[Opening LISTED ENTRIES section]

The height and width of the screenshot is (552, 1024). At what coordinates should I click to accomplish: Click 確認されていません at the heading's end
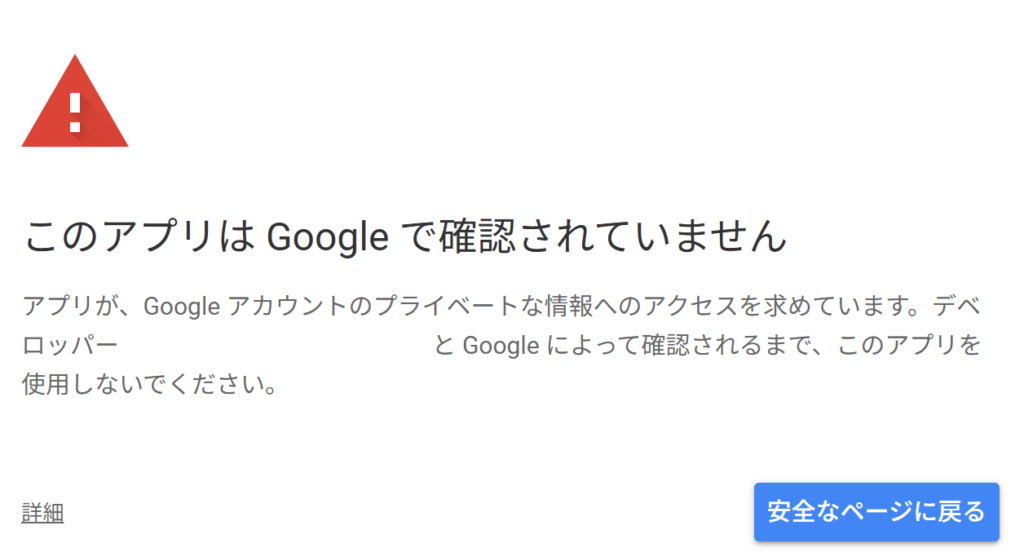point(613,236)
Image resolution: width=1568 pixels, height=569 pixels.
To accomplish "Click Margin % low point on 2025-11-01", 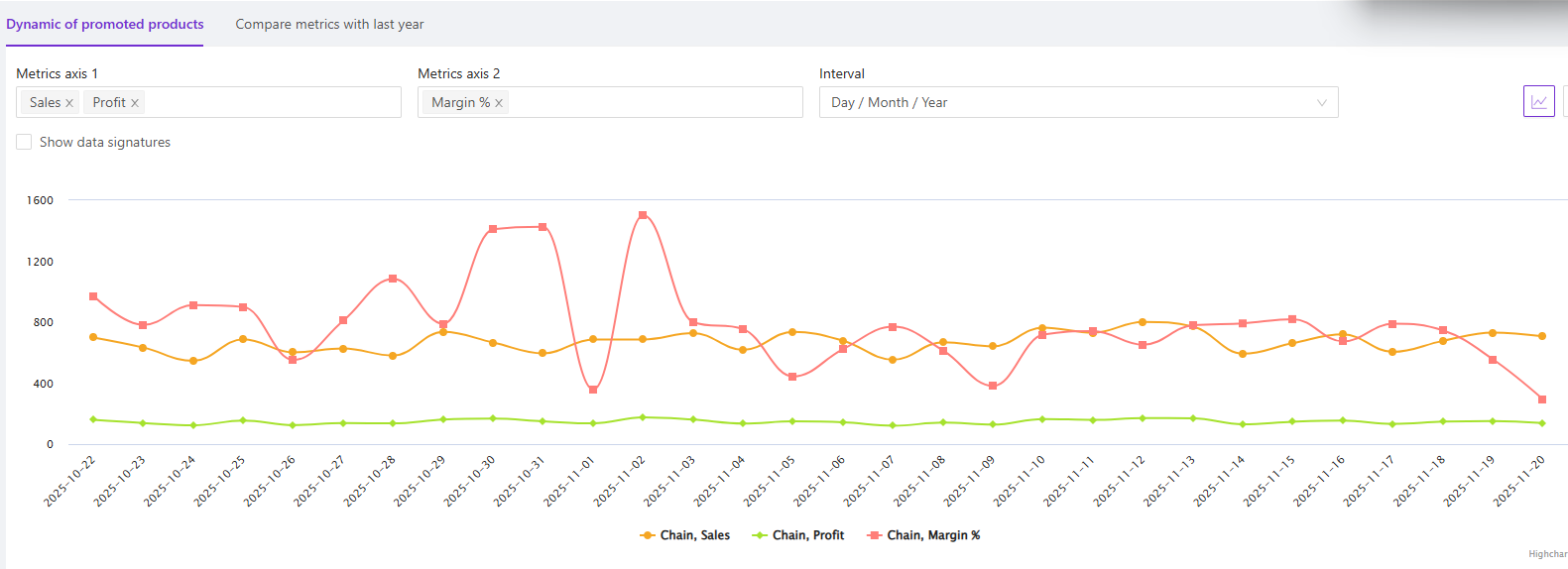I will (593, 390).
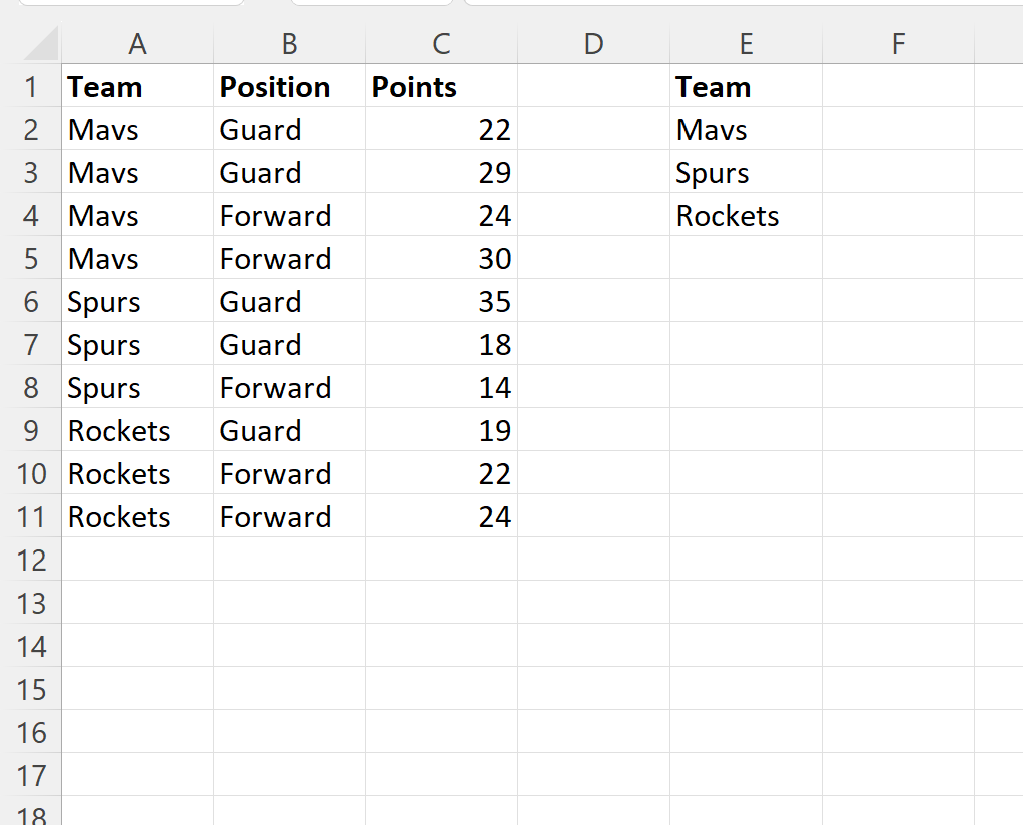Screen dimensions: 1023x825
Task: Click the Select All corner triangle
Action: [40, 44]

[Closing LISTED ENTRIES section]
[Opening LISTED ENTRIES section]

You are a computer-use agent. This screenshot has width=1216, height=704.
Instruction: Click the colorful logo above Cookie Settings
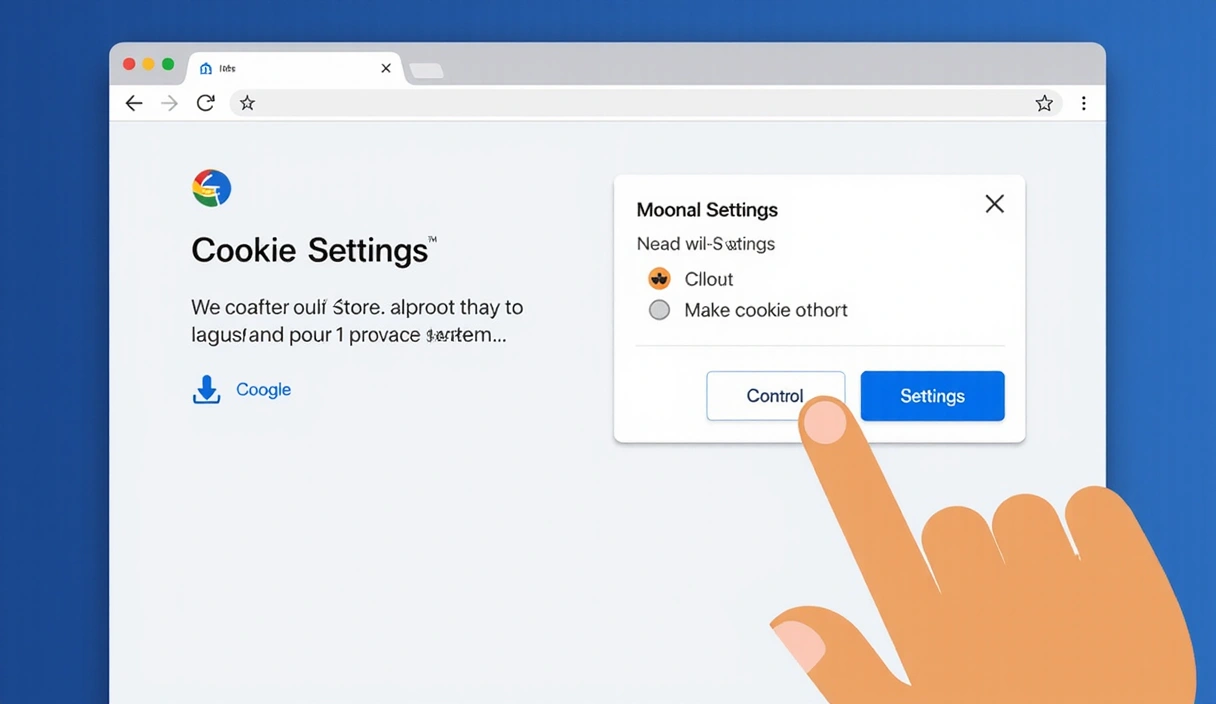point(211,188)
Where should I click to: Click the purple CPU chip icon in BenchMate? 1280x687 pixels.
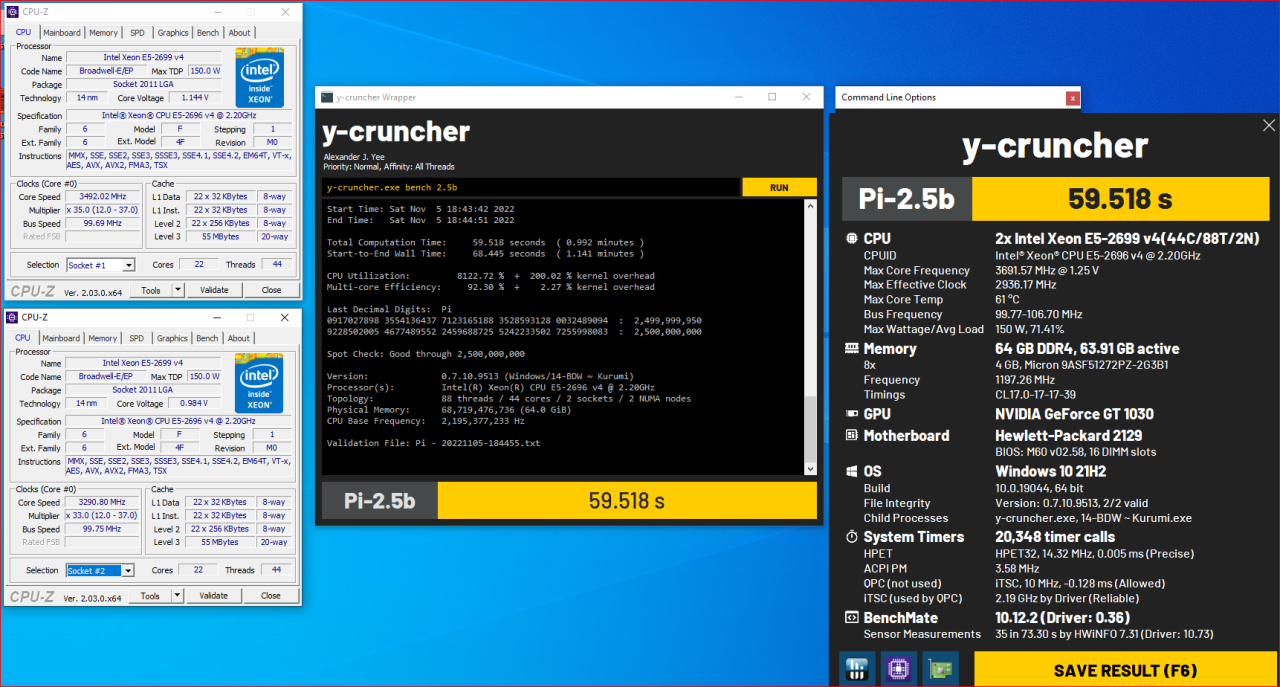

[Closing LISTED ENTRIES section]

**ACTIVITY**: Copy the lines above between the one holding "The height and" and the one holding "Image resolution: width=1568", inclusive. Drop the pictures.

**SOLUTION TO THE EXERCISE**:
The height and width of the screenshot is (552, 1024). At what coordinates should I click to accomplish: Click 確認されていません at the heading's end
point(613,236)
Image resolution: width=1568 pixels, height=569 pixels.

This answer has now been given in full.